La prima illusione riguarda le conseguenze culturali delle Crociate. Senza dubbio i rapporti fra cristiani e musulmani in Terra Santa portarono in molti casi a un’acclimatazione, a un’acculturazione che fece la meraviglia degli uni e lo scandalizzato stupore degli altri. [...]
Tuttavia, se nella vita quotidiana v’è adattamento reciproco, le due comunità conservano le loro tradizioni, la loro mentalità, il loro comportamento. Gli scambi culturali sono quasi inesistenti. I Latini, ancora barbari, hanno poco da dare ai musulmani; in compenso, fieri delle loro abitudini, attenti a non lasciarsi corrompere, portano con sé in Terra Santa un pezzetto d’Occidente. Le istituzioni del regno latino di Gerusalemme e dei principati cristiani sono quelle del feudalesimo occidentale. [...]
I vantaggi culturali che l’Occidente desume dai suoi contatti con l’Oriente nel secolo XI e nel XII non vengono da quel fronte di combattimenti sterili e di comunità chiuse in se stesse che è stata la Terra Santa latina. La scienza greco-araba, le tecniche orientali, tutto ciò viene da fronti di contatto piú profondi, dalla Spagna dove la fusione islamico-cristiana prevale sui conflitti della Reconquista, dalla Sicilia, luogo d’incontro di civiltà diverse, da Bisanzio e, in Oriente e nel Magreb, da scambi pacifici che continuano al di fuori della zona degli scontri militari.

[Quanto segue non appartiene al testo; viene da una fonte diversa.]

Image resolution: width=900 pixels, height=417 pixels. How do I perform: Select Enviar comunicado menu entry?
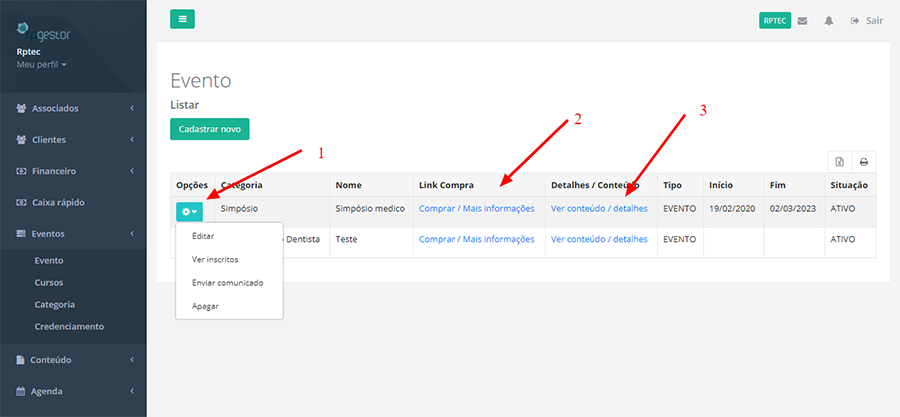tap(227, 282)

Per quanto riguarda l’aspetto economico, è certamente illusione quella degli storici convinti che l’Occidente, in ogni caso l’Occidente mercantile – cioè soprattutto le città italiane – si sia arricchito con le Crociate e in Terra Santa. La Siria e la Palestina non sono piú il punto d’arrivo di strade commerciali importanti, perché la conquista turca ha disorganizzato le vie carovaniere terminanti in Terra Santa. A Bisanzio, ad Alessandria, nel Magreb i mercanti cristiani del tempo delle Crociate fanno i migliori affari. È vero che Genova, Pisa, Venezia, dapprincipio dubbiose e ostili nei confronti di operazioni militari che turbavano piú di quanto non favorissero la loro nascente attività commerciale, alla fine hanno tratto partito dalle occasioni di arricchirsi offerte loro dalla crociata. Ma piú che dal commercio che svolgono nei loro quartieri delle città latine di Palestina, e che consiste soltanto in scambi a livello locale o di raggio assai ristretto, esse guadagnano sui crociati stessi, ai quali forniscono navi, vettovaglie, i prestiti in denaro di cui hanno bisogno. Se le Crociate hanno arricchito l’Occidente, l’hanno fatto a spese dei crociati.